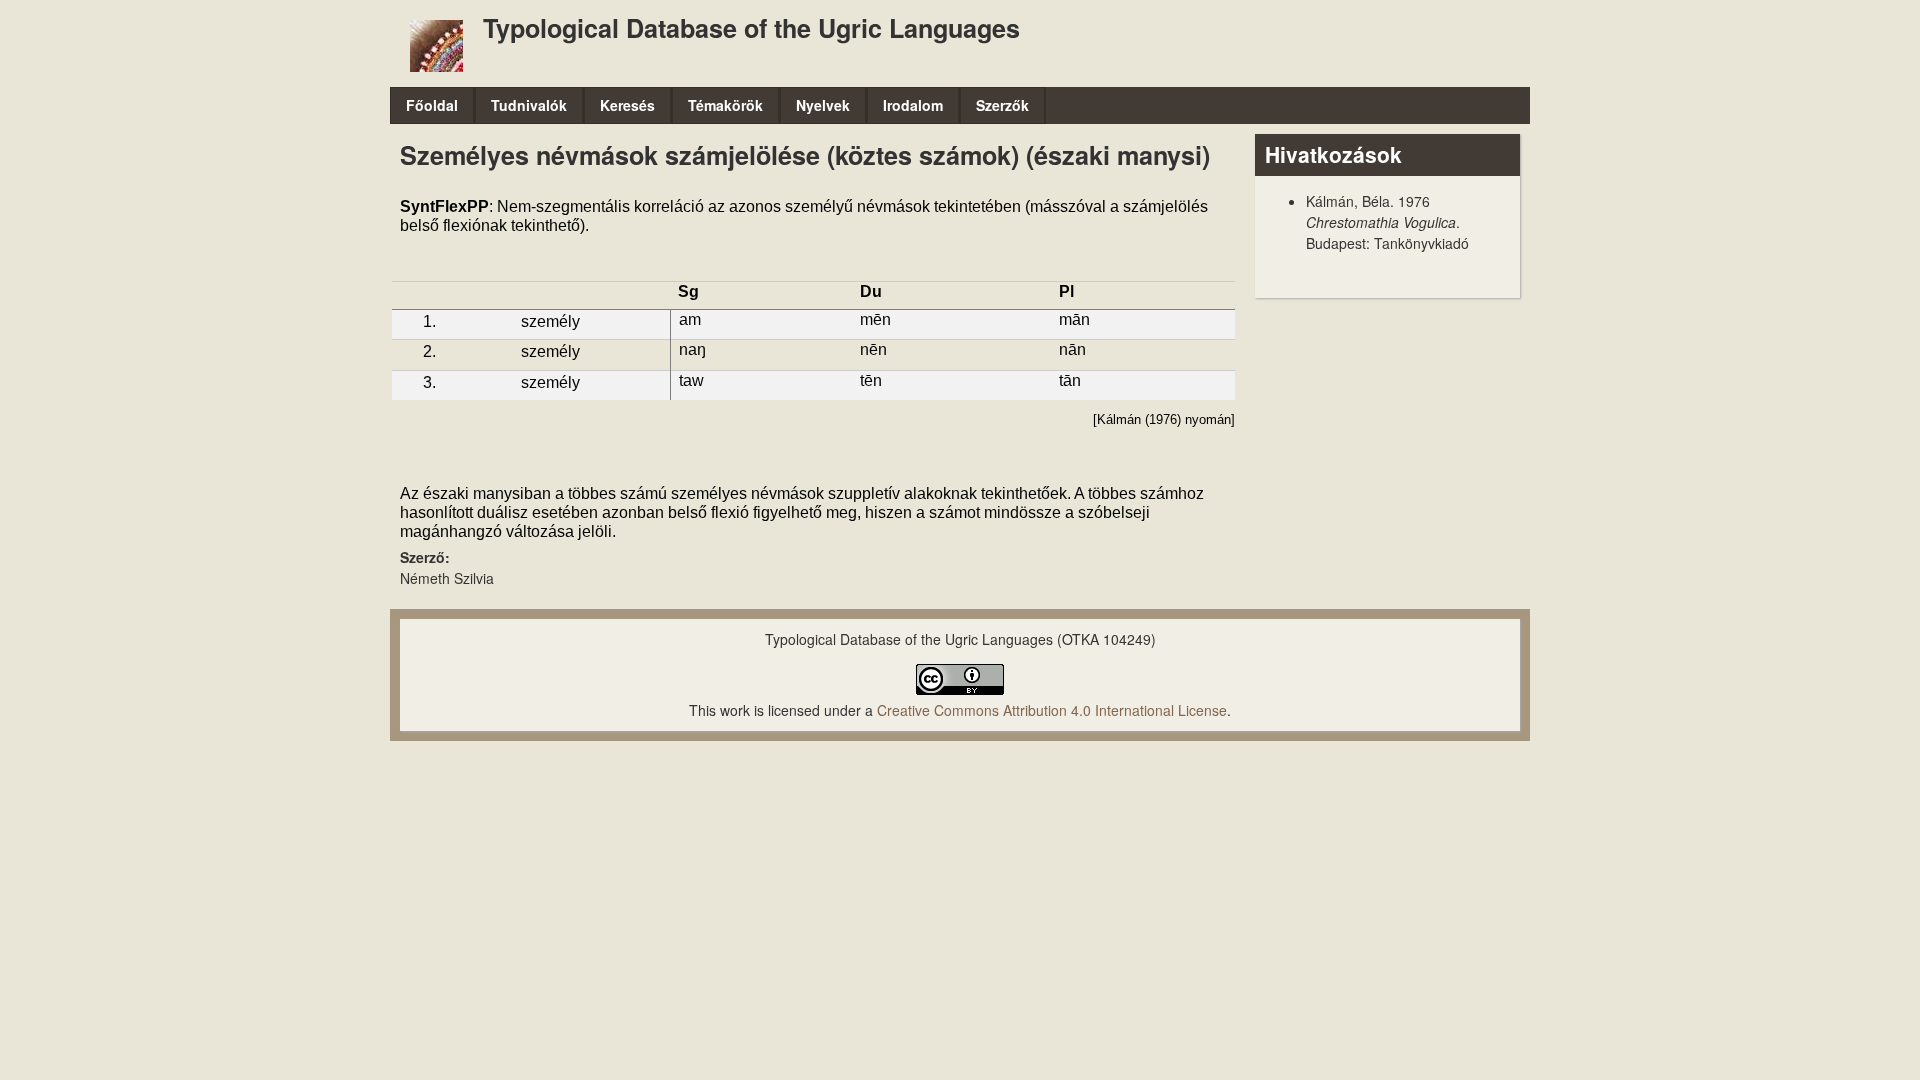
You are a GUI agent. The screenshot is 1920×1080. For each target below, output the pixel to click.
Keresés (627, 105)
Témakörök (725, 105)
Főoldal (432, 105)
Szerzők (1002, 105)
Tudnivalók (529, 105)
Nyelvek (823, 105)
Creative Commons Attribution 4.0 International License (1052, 710)
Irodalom (913, 105)
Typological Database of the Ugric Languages (751, 28)
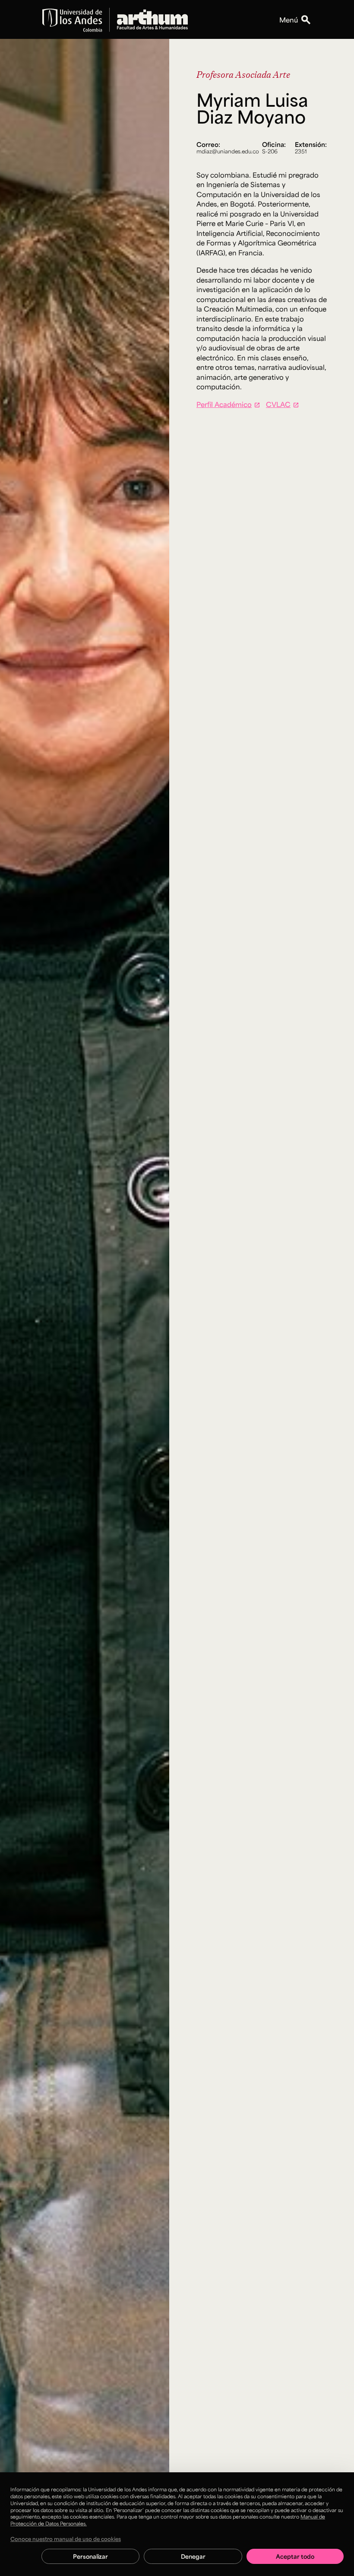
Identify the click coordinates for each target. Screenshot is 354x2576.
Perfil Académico (224, 404)
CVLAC (278, 404)
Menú (288, 19)
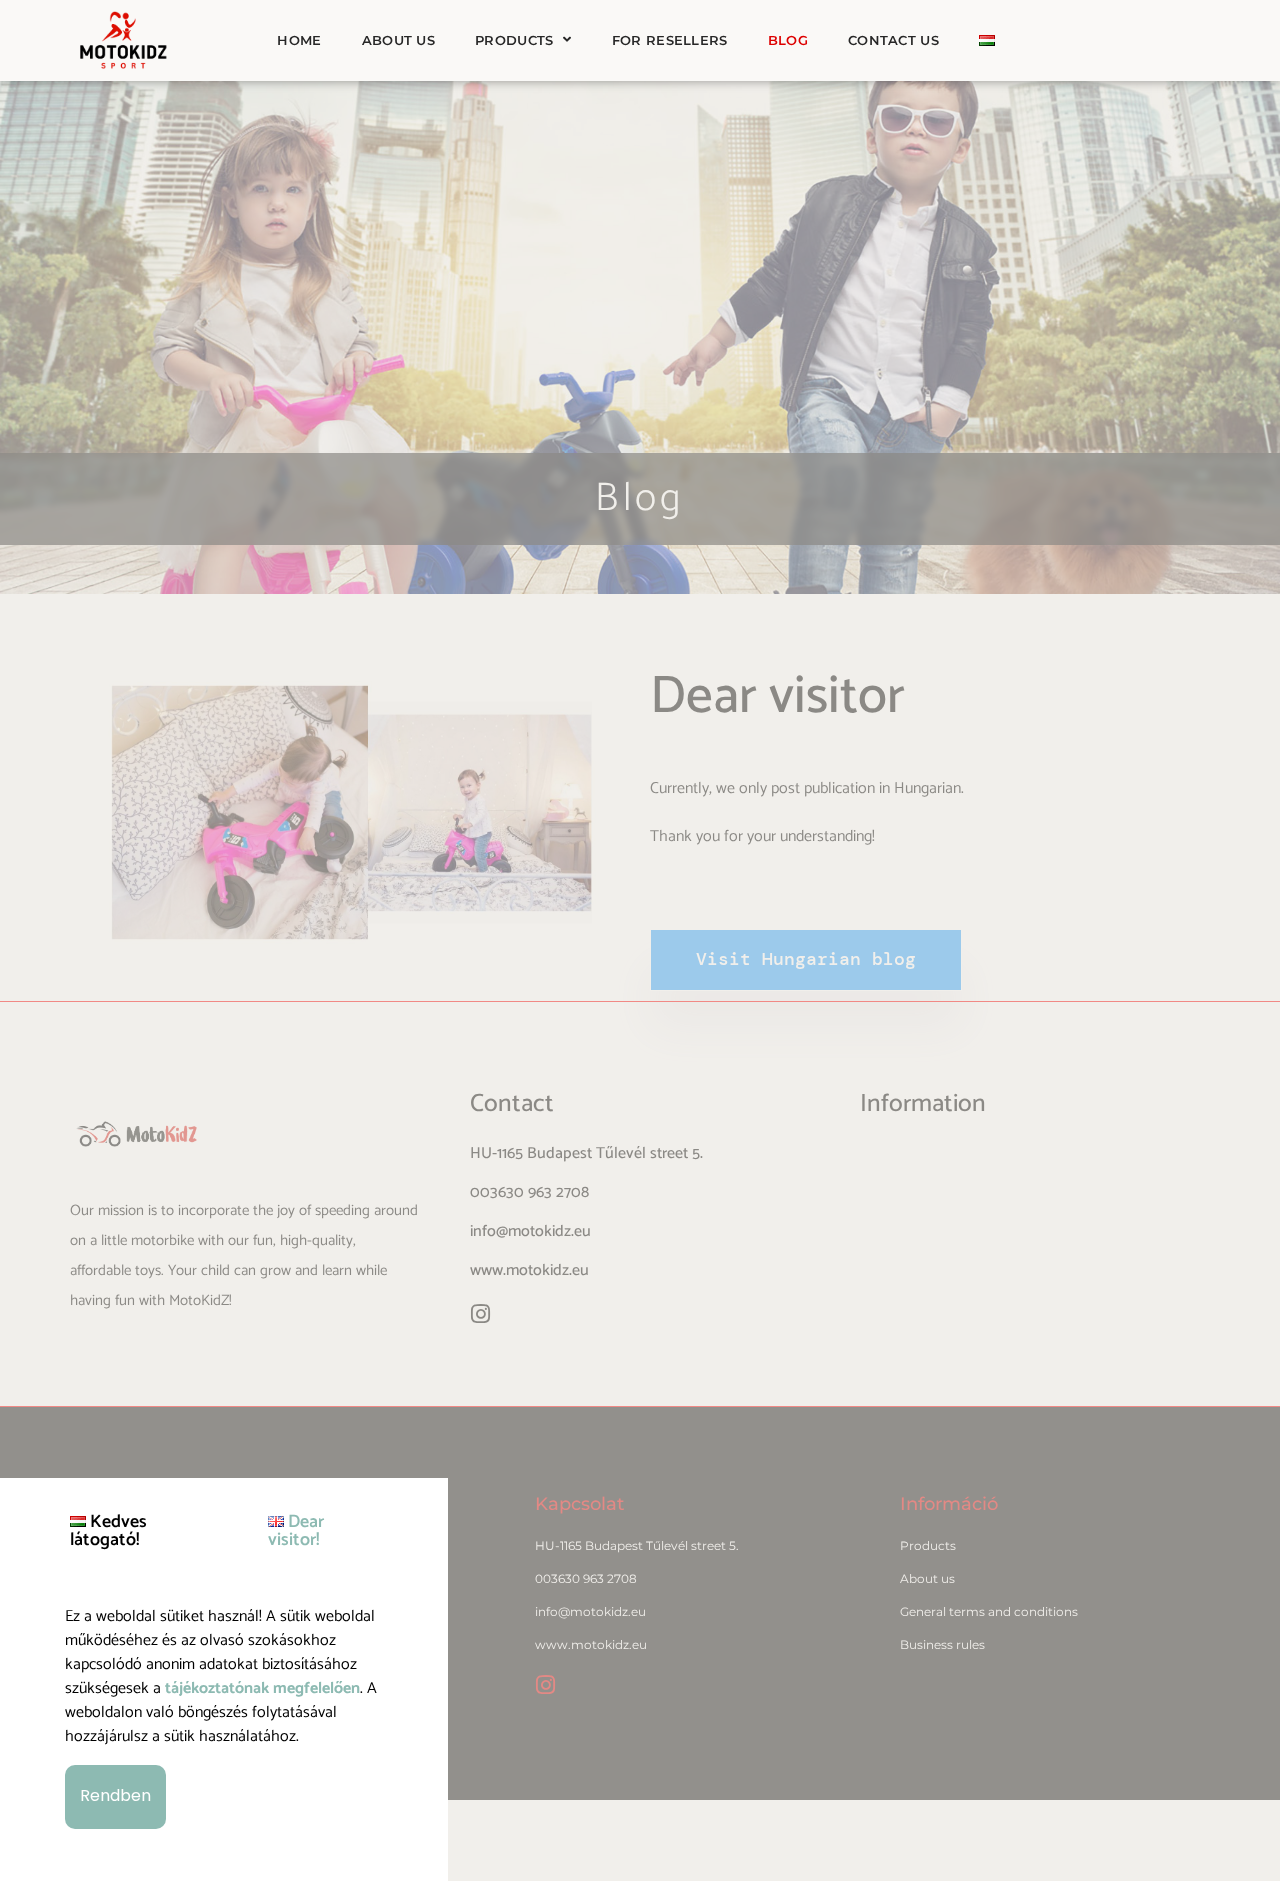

---------------

• [WHAT THE TASK ASKS]: Return word for word the lines from the beginning of the entries through the line that contains "Nyelvek (823, 105)", both ends included, but no pictures.

• [RESPONSE]:
You are a GUI agent. The screenshot is 1920×1080. For each target below, output the pixel to click.
Keresés (627, 105)
Témakörök (725, 105)
Főoldal (432, 105)
Szerzők (1002, 105)
Tudnivalók (529, 105)
Nyelvek (823, 105)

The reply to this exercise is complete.